Skip to main content

Community

Proper identifier for special characters when creating columns

Answered

Please sign in to leave a comment.

Comments

2 comments

  • Official comment

    Hi Russell,

    Kevin from the Product team here - apologies for the delay! The team has been discussing potential solutions for this problem.

    In order to stay in line with our core product principles, it is crucial that the solution to this situation is simple, predictable, and default for all connectors. For this particular case of special characters, we discussed several potential solutions:

    1. Don't rename symbols, and keep column names the same when writing to destinations: This solution is not possible since many warehouses support different characters. For example, while Snowflake supports characters like '+' and '-', Azure Synapse does not. We have renaming conventions because the destinations we partner with all have different character set requirements.

    2. Rename symbols to a set of readable strings (e.g. '+' resolves to 'plus'): This solution seemed promising at first, but there are many characters where we don't have context on what the symbol should mean. For example, 'dollars lost (-)' might intuitively become 'dollars lost (minus)', but what about a column such as 'long-term data' which should be 'long hyphen term data'. There are some columns where we don't know what the symbol should become, and might cause confusion when analysts see these names in their warehouse.

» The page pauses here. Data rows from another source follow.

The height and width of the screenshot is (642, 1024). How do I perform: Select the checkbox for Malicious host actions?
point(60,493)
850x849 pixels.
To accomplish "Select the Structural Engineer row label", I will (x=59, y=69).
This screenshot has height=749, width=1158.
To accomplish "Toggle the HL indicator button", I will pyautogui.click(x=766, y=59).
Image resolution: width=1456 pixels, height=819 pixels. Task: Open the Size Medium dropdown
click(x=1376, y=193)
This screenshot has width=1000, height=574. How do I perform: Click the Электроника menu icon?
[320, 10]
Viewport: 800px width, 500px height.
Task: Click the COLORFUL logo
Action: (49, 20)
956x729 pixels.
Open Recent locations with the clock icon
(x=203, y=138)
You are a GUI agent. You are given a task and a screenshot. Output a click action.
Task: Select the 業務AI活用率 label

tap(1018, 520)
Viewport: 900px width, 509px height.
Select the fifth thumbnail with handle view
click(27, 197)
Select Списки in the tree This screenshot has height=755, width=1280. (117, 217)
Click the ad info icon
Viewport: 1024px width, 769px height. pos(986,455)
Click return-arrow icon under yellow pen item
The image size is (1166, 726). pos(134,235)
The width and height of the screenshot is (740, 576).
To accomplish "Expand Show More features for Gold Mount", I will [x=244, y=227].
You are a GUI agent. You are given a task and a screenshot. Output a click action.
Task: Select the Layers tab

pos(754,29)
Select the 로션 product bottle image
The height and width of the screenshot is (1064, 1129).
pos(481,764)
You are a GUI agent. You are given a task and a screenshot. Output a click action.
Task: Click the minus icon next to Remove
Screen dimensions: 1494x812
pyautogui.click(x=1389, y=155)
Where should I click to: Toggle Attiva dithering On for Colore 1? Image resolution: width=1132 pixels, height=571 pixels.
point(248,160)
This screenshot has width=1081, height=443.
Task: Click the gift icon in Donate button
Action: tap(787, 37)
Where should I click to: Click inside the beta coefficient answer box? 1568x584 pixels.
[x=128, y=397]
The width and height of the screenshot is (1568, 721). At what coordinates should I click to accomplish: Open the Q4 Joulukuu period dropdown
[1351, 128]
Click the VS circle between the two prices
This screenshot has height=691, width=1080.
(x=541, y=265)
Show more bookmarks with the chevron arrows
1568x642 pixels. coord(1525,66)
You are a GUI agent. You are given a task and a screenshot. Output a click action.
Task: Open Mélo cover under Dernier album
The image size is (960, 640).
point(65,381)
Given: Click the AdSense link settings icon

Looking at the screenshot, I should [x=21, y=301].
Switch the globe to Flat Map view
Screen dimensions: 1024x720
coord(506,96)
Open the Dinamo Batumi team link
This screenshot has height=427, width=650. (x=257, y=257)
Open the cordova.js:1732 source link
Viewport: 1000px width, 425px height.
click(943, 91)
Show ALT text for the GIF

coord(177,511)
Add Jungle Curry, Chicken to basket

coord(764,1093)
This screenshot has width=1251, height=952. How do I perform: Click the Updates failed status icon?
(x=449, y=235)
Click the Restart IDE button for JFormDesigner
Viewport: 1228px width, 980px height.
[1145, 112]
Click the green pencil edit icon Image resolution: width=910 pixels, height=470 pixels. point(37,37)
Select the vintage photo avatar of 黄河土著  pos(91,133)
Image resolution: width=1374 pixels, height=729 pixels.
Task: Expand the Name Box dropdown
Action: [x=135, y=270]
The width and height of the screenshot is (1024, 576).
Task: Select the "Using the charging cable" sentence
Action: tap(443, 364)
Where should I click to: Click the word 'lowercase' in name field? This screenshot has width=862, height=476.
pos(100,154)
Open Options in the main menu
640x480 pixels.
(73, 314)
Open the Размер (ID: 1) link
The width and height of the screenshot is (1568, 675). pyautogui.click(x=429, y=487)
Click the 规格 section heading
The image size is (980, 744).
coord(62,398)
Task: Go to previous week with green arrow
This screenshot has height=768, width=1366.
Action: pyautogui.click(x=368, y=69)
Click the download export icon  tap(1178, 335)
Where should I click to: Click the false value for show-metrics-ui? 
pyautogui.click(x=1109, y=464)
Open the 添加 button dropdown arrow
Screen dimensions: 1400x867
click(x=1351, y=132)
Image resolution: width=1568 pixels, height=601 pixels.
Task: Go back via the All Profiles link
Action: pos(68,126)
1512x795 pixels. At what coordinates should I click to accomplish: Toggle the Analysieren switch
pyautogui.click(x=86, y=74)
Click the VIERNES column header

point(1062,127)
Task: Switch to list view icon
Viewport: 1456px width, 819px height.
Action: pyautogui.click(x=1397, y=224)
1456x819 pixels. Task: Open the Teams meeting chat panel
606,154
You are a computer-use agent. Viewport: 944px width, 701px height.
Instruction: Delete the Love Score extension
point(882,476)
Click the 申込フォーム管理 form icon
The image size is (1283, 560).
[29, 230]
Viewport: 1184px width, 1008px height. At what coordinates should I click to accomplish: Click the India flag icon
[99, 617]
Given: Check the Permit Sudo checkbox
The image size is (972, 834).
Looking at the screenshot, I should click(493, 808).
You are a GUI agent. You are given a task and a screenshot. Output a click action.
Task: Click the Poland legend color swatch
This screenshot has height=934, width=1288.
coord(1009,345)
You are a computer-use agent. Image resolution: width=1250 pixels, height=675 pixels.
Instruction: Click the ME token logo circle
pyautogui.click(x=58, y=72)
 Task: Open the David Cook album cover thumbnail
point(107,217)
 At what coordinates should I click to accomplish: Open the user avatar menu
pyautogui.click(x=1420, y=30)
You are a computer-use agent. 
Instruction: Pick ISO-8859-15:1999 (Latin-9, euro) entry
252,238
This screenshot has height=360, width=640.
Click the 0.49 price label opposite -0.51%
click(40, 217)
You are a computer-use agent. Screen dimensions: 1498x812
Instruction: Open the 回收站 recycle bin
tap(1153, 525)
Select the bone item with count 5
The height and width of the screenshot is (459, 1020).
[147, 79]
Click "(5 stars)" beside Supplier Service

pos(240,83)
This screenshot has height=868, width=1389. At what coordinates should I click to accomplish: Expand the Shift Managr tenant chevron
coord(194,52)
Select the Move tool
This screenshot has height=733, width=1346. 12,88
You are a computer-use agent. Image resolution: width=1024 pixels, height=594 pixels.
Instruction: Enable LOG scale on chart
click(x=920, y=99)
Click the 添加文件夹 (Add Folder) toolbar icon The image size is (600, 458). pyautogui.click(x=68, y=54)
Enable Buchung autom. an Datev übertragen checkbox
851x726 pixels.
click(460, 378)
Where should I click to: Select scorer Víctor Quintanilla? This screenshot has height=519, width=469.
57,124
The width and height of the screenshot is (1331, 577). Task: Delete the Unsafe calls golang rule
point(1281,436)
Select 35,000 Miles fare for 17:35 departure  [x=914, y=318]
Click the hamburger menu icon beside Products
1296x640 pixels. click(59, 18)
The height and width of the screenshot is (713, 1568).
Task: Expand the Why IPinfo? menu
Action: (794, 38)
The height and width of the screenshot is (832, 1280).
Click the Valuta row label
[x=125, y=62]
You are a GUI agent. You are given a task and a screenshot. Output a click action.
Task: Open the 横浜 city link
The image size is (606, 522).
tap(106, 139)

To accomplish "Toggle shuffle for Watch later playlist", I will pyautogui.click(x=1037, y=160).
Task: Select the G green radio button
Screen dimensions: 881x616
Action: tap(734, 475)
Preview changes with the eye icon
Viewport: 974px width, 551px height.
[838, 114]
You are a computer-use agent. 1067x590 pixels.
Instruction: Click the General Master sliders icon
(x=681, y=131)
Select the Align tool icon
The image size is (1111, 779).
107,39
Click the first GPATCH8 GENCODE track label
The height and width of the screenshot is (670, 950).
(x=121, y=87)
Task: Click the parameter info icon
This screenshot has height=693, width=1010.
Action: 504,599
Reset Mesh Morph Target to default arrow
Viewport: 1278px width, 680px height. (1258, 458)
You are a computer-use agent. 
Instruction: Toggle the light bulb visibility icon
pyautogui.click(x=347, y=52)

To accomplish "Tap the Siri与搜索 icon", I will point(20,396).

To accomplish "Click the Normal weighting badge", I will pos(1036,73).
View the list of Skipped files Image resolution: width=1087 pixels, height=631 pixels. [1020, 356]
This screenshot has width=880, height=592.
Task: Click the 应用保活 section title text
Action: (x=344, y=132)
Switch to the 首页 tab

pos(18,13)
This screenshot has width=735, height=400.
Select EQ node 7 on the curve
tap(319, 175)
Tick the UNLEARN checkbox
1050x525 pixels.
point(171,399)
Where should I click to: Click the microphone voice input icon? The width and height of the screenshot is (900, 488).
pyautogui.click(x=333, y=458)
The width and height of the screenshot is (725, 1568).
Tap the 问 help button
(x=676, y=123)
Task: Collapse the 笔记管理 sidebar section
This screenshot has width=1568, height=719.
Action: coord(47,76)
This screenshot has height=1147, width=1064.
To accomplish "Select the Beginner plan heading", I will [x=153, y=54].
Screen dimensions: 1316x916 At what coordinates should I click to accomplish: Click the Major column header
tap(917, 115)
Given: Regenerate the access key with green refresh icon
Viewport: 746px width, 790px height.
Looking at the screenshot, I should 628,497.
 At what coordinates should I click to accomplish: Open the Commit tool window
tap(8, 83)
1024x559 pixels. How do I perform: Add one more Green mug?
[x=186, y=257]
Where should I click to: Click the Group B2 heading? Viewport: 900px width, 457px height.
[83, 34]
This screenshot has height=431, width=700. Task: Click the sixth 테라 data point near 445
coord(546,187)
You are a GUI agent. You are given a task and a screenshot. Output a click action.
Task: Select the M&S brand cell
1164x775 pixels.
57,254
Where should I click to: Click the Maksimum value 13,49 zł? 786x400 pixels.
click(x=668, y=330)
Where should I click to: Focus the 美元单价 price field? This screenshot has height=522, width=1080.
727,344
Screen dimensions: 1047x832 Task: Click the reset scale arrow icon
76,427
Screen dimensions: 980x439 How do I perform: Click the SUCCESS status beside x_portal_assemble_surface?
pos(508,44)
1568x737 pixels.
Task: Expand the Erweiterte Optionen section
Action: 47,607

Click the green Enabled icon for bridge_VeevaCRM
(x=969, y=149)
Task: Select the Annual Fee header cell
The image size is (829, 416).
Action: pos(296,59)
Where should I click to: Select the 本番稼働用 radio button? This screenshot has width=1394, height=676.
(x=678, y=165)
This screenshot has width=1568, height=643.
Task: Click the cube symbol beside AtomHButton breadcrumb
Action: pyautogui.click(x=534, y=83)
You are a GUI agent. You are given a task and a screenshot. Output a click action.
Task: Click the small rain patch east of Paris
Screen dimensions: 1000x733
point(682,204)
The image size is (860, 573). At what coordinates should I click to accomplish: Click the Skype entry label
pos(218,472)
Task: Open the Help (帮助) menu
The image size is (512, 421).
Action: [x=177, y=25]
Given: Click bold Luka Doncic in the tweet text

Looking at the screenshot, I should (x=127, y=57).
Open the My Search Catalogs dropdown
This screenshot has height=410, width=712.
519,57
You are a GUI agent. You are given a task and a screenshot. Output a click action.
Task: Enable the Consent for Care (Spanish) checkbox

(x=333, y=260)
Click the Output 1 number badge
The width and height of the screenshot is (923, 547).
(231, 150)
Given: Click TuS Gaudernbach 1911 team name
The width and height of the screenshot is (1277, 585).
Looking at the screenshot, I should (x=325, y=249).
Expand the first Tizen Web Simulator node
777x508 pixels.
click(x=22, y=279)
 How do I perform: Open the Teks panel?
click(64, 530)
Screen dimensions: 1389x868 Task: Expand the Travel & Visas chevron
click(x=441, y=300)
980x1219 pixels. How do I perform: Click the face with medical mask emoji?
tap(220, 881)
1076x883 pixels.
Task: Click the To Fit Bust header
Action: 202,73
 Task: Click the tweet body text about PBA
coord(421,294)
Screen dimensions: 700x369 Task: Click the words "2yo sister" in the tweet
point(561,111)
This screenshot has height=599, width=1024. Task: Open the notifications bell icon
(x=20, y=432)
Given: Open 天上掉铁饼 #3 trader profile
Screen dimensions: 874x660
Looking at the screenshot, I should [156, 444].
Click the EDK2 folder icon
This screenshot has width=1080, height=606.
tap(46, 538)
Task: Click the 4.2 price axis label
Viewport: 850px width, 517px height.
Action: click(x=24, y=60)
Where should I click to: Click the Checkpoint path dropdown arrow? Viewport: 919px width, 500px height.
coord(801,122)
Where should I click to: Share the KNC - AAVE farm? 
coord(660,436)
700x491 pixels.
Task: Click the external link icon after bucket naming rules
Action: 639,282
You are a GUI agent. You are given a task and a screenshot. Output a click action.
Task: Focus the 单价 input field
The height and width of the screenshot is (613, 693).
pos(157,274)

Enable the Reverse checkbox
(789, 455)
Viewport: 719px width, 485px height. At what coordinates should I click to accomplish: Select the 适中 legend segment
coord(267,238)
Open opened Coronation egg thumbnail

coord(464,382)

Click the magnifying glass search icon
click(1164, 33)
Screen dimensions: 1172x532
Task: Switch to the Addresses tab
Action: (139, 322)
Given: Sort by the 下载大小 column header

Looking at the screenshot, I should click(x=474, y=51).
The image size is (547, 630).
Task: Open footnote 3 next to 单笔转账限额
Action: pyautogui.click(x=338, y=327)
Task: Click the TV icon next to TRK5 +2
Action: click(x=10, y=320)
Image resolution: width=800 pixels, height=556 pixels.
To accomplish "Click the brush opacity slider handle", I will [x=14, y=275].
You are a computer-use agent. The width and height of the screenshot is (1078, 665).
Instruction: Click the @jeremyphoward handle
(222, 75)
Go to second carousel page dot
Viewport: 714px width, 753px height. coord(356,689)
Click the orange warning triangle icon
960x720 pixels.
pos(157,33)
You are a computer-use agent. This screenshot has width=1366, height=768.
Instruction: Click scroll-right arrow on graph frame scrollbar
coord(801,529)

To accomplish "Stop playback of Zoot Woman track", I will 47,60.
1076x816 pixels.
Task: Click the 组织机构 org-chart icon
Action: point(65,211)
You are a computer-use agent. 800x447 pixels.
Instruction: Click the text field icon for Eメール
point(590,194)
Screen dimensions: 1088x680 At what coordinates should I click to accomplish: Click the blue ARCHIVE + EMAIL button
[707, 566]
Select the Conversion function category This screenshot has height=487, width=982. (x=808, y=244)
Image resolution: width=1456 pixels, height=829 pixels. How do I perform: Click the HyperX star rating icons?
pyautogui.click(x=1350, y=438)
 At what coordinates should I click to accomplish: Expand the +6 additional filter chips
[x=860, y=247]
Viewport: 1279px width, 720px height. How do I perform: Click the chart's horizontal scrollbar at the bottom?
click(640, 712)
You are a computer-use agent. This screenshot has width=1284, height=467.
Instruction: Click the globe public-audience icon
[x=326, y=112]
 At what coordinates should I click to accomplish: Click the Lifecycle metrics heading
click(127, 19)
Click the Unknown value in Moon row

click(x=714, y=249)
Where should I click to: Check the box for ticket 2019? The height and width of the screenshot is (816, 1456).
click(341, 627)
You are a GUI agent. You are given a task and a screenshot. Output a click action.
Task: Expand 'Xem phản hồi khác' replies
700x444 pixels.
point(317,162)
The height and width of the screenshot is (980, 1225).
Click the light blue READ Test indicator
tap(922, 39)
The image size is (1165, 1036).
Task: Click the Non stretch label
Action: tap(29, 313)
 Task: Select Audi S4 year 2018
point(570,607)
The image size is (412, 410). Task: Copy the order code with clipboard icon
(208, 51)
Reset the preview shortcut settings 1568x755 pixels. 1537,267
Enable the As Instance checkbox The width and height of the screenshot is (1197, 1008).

    3. Whenever we detect a duplicate, append some number to the column name: An example of this would be when you create duplicate files on your computer. You might see a syntax like 'myColumn' and 'myColumn (1)'. This solution does not guarantee preventing duplicates for all custom column types, and we felt does that fix the core of the issue, which is having different columns that are resolving to the same name.

    Each of these proposals creates issues/problems because the solutions do not clearly solve the underlying issue. Would you have any feedback on the discussion points above?

    Also, would it be possible for you to run a script prior to Fivetran syncs to change the names of the columns to prevent the name duplications that occur?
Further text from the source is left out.